A disadvantage of this approach is that a GLR parser will produce multiple parse trees for all ambiguities in your grammar—whether you know about them in advance or not.

Hand-written parser

In case of a hand-written parser, you can do something similar to the lexer hack, but at the parser level. As you parse, you construct a symbol table for types, and whenever you encounter an identifier, you look it up in the symbol table and if it’s there you can continue parsing the type expression, otherwise you parse an infix expression.

This is how, for example, the hand-written Kotlin parser works.

Language-level solutions

The root of our problem is the following issue: In the same context we want to use < and > symbols as both infix operators and as parenthesis-like delimiters. So the ambiguity is inherent to the problem.

A language-level solution would be to use a different syntax for one of the cases and decide whether < and > are infix operators, or whether they are parenthesis-like delimiters.

Scala

One example of this is Scala, which uses square brackets as type parameters which avoids the problem altogether:

x = Foo[Bar](1 + 2)

x = foo < bar > (1 + 2)

Because < and > are always parsed as infix operators, while [ and ] are always parsed as parenthesis-like matching delimiters, there’s no confusion.

Rust

Rust is one of the languages that continues the tradition of using < and > symbols for both type parameters and infix comparison operators. However, in expression context it requires the programmer to explicitly disambiguate them by using a sequence of :: and < symbols. For example:

let x: foo::Foo<Bar> = foo::Foo::<Bar>(1 + 2);

Inside the type annotation you can write Foo<Bar>, because it is a type-only context, however in an expression context you need to write Foo::<Bar>.

Discussion

You can classify the above solutions into syntactic and semantic ones.
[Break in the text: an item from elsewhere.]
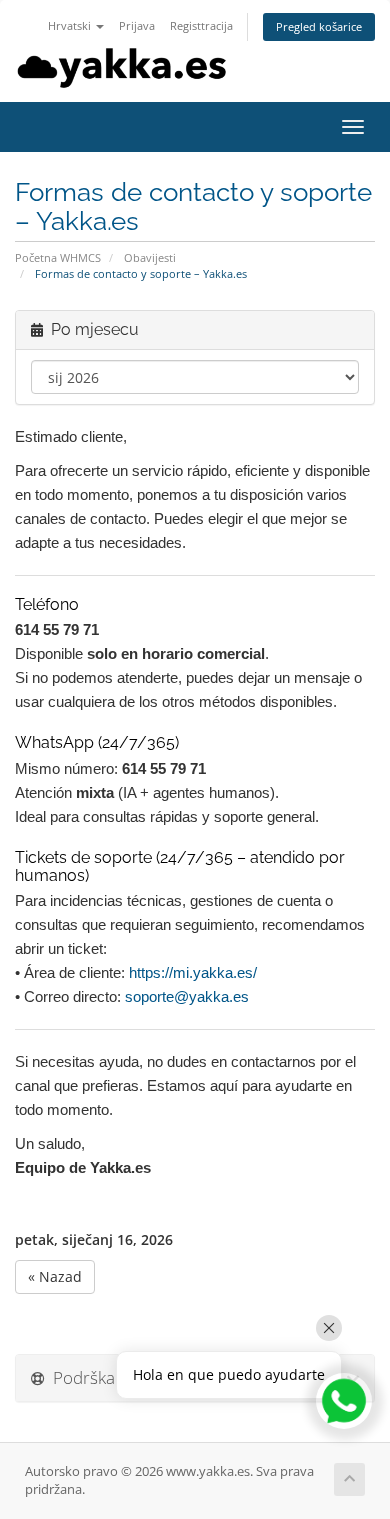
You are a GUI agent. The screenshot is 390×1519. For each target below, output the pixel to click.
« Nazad (55, 1276)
Syntactic solutions are those that make the decision solely based on the syntax, in our case:

  • Lexer whitespace sensitivity
  • Prioritized choice (PEG)

Both of the above accept slightly different languages.

Semantic solutions are those that rely on a symbol table of type names to disambiguate:

  • The lexer hack
  • Generalized parsing
  • Hand-written parser

These three solutions accept the same language.

If you’re implementing an existing language, you should carefully read the spec (if one exists) to see which of the solutions could be applicable. However, if you’re designing a new language, you have the power to come up with a syntax that is not conceptually ambiguous. Scala and Rust are good examples of the power of that approach.